** Exercise **
Retype the stretch of the Phoenix homicide story from "Ballentine says it's" through "the police station.".

** Selected excerpt **
— Begin —
The Case of the Fatal Femme

Samantha Somegustava's boyfriend tells the homicide detective she has a "hard heart." By now, the cop knows what he means

Ballentine calls Sergeant Kotecki as he and Schechterle return to police headquarters in downtown Phoenix.

"This is the most unbelievable thing I've ever experienced," he tells his sergeant. "She laid out every piece of evidence at the scene, even to the live shotgun shell and money on the ground. She's done."

As they ride back into town, the detectives speculate on how Samantha Somegustava possibly could have talked her way into Gabe Cruz's car.

Ballentine says the notion of a quick sexual interlude by Gabe with a stranger seems improbable, since Gabe's girlfriend was expecting him momentarily for the start of their weekend.

Ballentine says it's far more likely that Gabe had stopped in an area where smalltime drug dealers proliferate, perhaps hoping to score a little cocaine for his weekend.

Or maybe she'd just pleaded with Gabe, known as the trusting sort, to help her out by giving her a ride.

By 10:30 p.m., Samantha Somegustava and Mario Mendoza are in interview rooms across from each other at the police station.

Jason Schechterle observes the pair on separate television monitors in a nearby room.
— End —
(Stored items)
— Begin —
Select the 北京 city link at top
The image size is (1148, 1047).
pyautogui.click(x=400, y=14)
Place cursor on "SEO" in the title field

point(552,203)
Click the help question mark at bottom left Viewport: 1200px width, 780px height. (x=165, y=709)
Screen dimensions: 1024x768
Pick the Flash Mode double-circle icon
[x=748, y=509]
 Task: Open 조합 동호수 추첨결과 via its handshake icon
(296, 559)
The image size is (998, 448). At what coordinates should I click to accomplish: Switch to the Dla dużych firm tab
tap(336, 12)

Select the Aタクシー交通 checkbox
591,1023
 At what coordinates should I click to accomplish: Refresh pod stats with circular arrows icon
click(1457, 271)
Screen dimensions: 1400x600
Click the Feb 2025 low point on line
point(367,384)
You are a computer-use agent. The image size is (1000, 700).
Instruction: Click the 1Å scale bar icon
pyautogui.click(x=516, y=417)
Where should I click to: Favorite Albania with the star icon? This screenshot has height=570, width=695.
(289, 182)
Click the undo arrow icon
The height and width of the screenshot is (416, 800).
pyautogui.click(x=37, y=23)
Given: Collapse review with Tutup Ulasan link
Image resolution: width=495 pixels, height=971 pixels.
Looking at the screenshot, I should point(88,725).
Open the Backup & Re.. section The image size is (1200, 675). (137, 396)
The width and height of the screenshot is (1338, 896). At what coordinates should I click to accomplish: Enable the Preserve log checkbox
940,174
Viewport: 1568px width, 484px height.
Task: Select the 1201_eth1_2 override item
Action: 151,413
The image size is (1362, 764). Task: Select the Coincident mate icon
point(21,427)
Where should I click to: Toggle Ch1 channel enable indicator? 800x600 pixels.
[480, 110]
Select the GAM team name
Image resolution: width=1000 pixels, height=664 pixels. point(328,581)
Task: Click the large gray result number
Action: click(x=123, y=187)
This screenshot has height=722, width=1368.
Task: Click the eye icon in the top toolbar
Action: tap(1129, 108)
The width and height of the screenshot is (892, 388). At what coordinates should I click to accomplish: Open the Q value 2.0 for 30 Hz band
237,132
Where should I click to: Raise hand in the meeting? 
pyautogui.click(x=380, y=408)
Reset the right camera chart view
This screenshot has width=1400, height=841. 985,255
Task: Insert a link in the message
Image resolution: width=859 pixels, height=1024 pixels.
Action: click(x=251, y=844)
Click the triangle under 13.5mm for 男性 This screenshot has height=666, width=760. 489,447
— End —
** Right answer **
Ballentine says it's far more likely that Gabe had stopped in an area where smalltime drug dealers proliferate, perhaps hoping to score a little cocaine for his weekend.

Or maybe she'd just pleaded with Gabe, known as the trusting sort, to help her out by giving her a ride.

By 10:30 p.m., Samantha Somegustava and Mario Mendoza are in interview rooms across from each other at the police station.